▸ **What the task asks**:
Drop every image and restate the entries below word for word.

▸ **Data**:

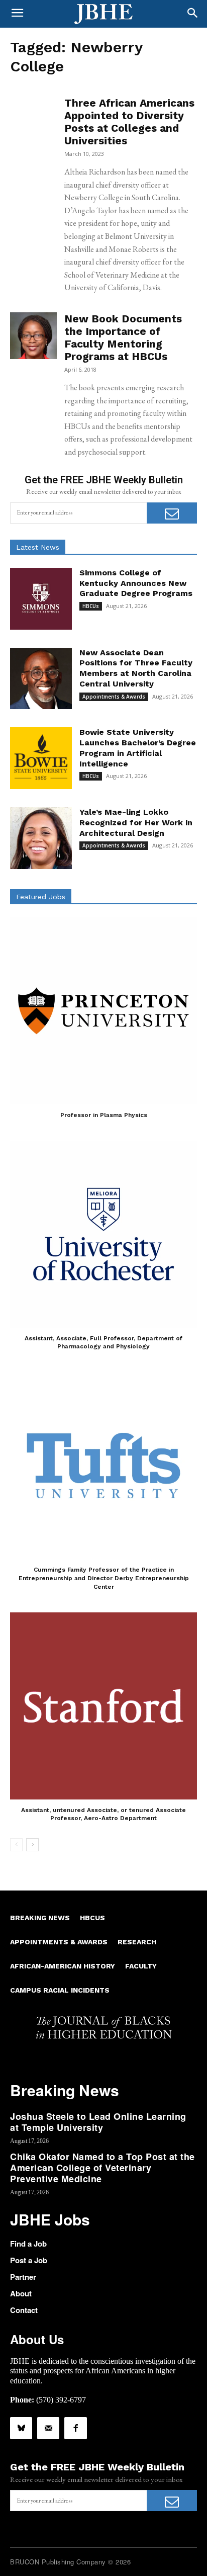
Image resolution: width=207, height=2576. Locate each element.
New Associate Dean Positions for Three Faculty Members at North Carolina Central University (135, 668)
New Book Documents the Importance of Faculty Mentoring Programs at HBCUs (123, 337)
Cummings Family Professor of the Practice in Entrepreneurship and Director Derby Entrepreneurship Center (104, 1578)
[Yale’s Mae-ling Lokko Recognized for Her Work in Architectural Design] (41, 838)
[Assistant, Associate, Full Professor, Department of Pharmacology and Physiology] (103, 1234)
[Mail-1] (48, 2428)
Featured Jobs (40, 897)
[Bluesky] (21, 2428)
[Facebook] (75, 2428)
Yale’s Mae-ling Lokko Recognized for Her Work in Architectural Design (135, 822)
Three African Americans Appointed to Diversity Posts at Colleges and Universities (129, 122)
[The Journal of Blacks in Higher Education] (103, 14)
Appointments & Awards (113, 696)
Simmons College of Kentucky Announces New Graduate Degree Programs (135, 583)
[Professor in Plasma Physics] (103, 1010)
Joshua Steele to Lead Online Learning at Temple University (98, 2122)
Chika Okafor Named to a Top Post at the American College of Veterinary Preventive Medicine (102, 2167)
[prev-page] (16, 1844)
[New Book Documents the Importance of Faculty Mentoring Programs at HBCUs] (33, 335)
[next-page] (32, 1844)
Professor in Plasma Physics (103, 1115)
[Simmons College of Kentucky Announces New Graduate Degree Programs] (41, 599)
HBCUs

▸ **Your response**:
Image resolution: width=207, height=2576. Locate each element.
New Associate Dean Positions for Three Faculty Members at North Carolina Central University (135, 668)
New Book Documents the Importance of Faculty Mentoring Programs at HBCUs (123, 337)
Cummings Family Professor of the Practice in Entrepreneurship and Director Derby Entrepreneurship Center (104, 1578)
[Yale’s Mae-ling Lokko Recognized for Her Work in Architectural Design] (41, 838)
[Assistant, Associate, Full Professor, Department of Pharmacology and Physiology] (103, 1234)
[Mail-1] (48, 2428)
Featured Jobs (40, 897)
[Bluesky] (21, 2428)
[Facebook] (75, 2428)
Yale’s Mae-ling Lokko Recognized for Her Work in Architectural Design (135, 822)
Three African Americans Appointed to Diversity Posts at Colleges and Universities (129, 122)
[The Journal of Blacks in Higher Education] (103, 14)
Appointments & Awards (113, 696)
Simmons College of Kentucky Announces New Graduate Degree Programs (135, 583)
[Professor in Plasma Physics] (103, 1010)
Joshua Steele to Lead Online Learning at Temple University (98, 2122)
Chika Okafor Named to a Top Post at the American College of Veterinary Preventive Medicine (102, 2167)
[prev-page] (16, 1844)
[New Book Documents the Importance of Faculty Mentoring Programs at HBCUs] (33, 335)
[next-page] (32, 1844)
Professor in Plasma Physics (103, 1115)
[Simmons College of Kentucky Announces New Graduate Degree Programs] (41, 599)
HBCUs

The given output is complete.